Two men are heading to prison for their role in an attempted cannabis robbery that left another man dead.
Jose Antonio Alvarez and Omar Rojo, both aged 25, “entered no contest pleas to voluntary manslaughter and were formally sentenced in late October,” according to Bay Area News Group.
Both Alvarez and Rojo received an identical prison sentence of 16 years.
The two “were originally charged with murder and robbery in the death of 25-year-old Jaime Valdovinos,” the publication said.
Valdovinos and another individual were targeted by Rojo and Alvarez for a robbery of “a large amount of marijuana” back in late September of 2019, according to Bay Area News Group.
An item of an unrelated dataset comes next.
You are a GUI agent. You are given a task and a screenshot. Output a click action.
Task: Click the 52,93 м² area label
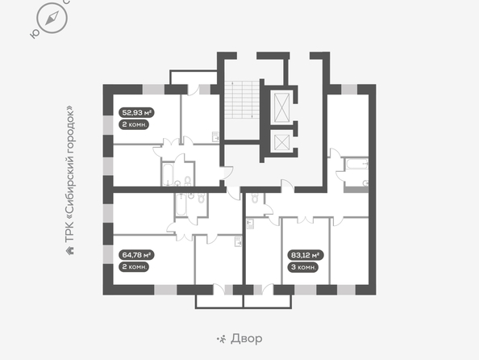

NBC Bay Area reported at the time that Oakland police said that the “man who was with Valdovinos told police that Rojo and another suspect robbed Valdovinos and him of a large amount of marijuana,” and that the “surviving victim said that during a struggle to get the marijuana back, the two suspects shot and killed Valdovinos.”
Rojo, who was 20 at the time, “was charged with special circumstances murder” days after the shooting, according to the NBC affiliate.
“Witnesses and video surveillance camera footage indicate that Rojo was in the rear seat of a vehicle in which Valdovinos and the other man were sitting, Oakland police Officer Michael Jaeger wrote in a probable cause statement,” the outlet reported at the time.
Alvarez, however, was not arrested until April of 2021.
Bay Area News Group has more background on the sentence of the two men.
“Police reports allege both Rojo and Alvarez fired guns during the course of the setup. The shooting happened when the victims were attempting to get the marijuana back, according to Oakland police,” the outlet reported this week.
“Investigators said in a court statement that Alvarez was identified as a suspect through ‘surveillance video and witnesses.’ The plea deal includes a court order for both defendants to stay away from the surviving victim and to not possess guns after their release from prison. Both men were originally charged with crimes that made them eligible for life without the possibility of parole.”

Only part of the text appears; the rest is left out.